Enfin, en octobre 1918, les Allemands réquisitionnèrent à nouveau le Collège pour y
rétablir l’hôpital de campagne qui devait leur servir lors des grandes offensives qu’ils
projetaient encore : les élèves et les professeurs durent évacuer les bâtiments. Mais ces
offensives n’eurent finalement pas lieu : le 11 novembre, l’Armistice était proclamé !
Le Cinélux (1954)
La grande salle voit ses espaces se redéfinir de manière radicale lors d’une grande
transformation en 1954. Les galeries du premier étage et les balcons latéraux disparaissent, tandis que les superstructures métalliques d’origine se retrouvent désormais dissimulées.
Le rez de chaussée est complètement isolé : les poutrelles métalliques de 1896 sont
habillées de matériaux destinés à occulter et insonoriser la salle pour y projeter des films. Une moquette de couleur rouge est posée au sol, tandis que 662 sièges sont installés : il semble que ceux-ci aient en partie été financés par les parents des élèves internes du Collège, à qui la Direction avait promis d’organiser désormais des séances de cinéma. Une manière de les occuper intelligemment en soirée… mais surtout de les initier à ce « septième art ».
Les espaces latéraux à la grande salle sont transformés en locaux plus petits : vestiaire
et toilettes d’un coté, foyer de l’autre. Ces modifications permettent en outre la création de
locaux annexes, comme à l’étage la salle de dessin ou, de l’autre côté, les locaux qui
abriteront au deuxième les classes de 7e préparatoire, devenues ensuite un local de musique.

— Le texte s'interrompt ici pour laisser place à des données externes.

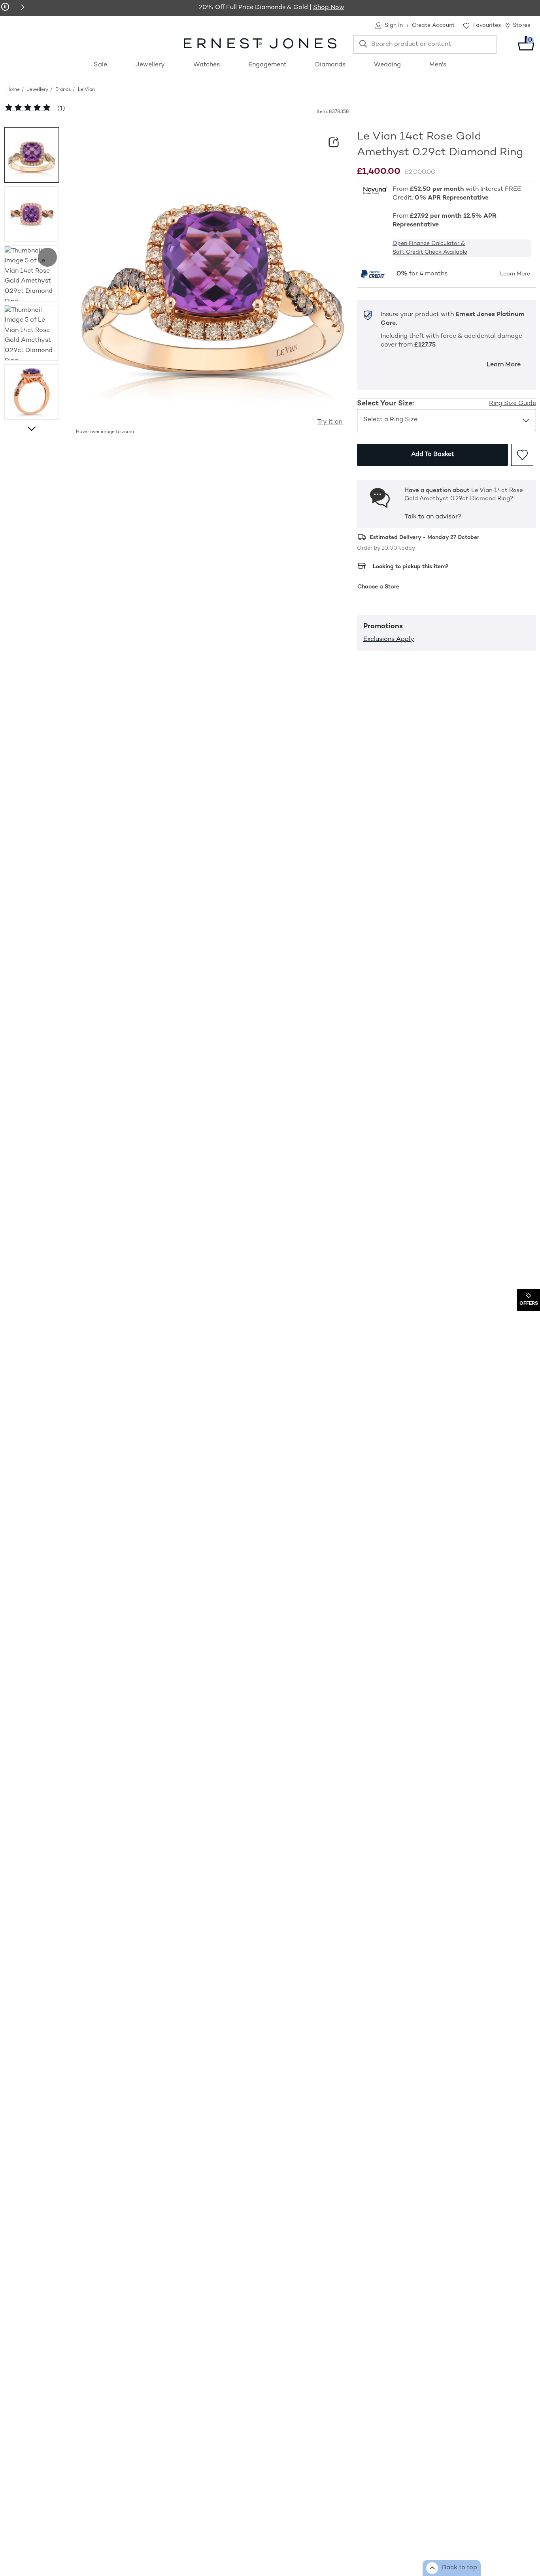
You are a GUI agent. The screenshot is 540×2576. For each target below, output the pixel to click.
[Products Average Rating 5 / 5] (27, 109)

La grande salle prendra bientôt le nom de « Cinélux », avec l’objectif de toucher de
nouveaux publics. D’abord accessible aux élèves internes, qui pouvaient ainsi bénéficier de
séances de cinéma, la salle le fut rapidement aux autres élèves, puis à leurs familles et enfin au grand public.

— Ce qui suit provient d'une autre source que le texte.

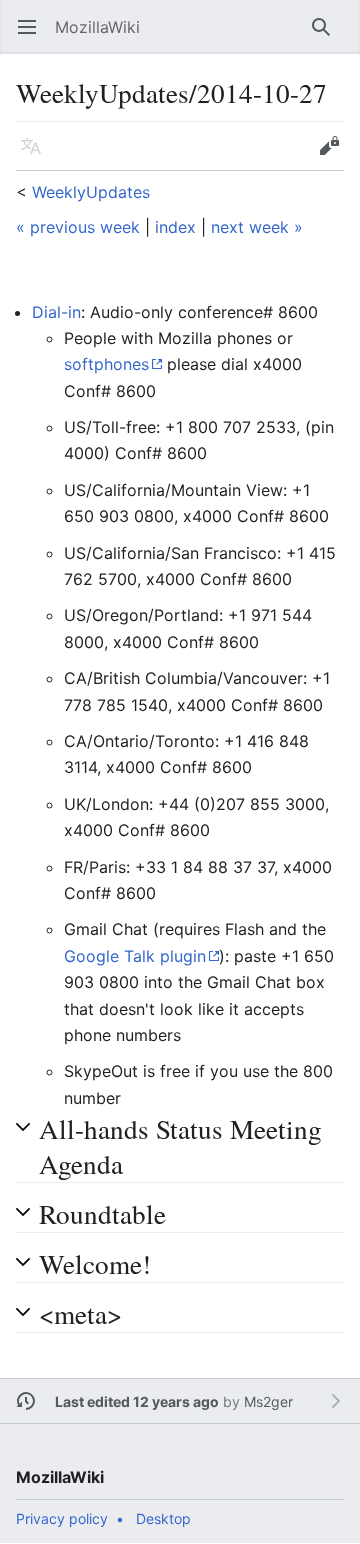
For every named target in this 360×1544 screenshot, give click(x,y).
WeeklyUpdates (91, 192)
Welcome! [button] (95, 1263)
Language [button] (37, 156)
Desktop (163, 1518)
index (175, 227)
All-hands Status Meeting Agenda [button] (180, 1146)
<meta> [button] (80, 1313)
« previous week (78, 227)
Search (327, 37)
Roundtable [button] (102, 1213)
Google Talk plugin (135, 956)
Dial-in (56, 312)
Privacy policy (62, 1518)
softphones (106, 364)
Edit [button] (334, 156)
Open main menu (33, 37)
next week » (257, 227)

Dans les années soixante, le Cinélux bénéficiera d’une véritable programmation
ouverte sur la Ville. Des séances familiales du week-end seront organisées, la télévision
n’étant pas encore dans tous les foyers. Il y aura aussi les « mercredis du cinéma », ciné-club organisé pour présenter des films d’avant-garde suivis d’un débat, souvent animé par des professeurs du Collège initiés au 7ème art, avec des invités extérieurs. Ces rendez-vous
devinrent un véritable « must », au point de faire salle comble.
Le Cinélux a perduré jusqu’aux années nonante, avec des séances les lundis, mardis et
mercredis soir. Les volumineuses bobines de films arrivaient le plus souvent de Bruxelles, par porteur, en train, dans de grandes valises, jusqu’à la gare des Guillemins… juste avant l’heure de la séance… Elles devaient être renvoyées à Bruxelles, par le même chemin et selon le même procédé.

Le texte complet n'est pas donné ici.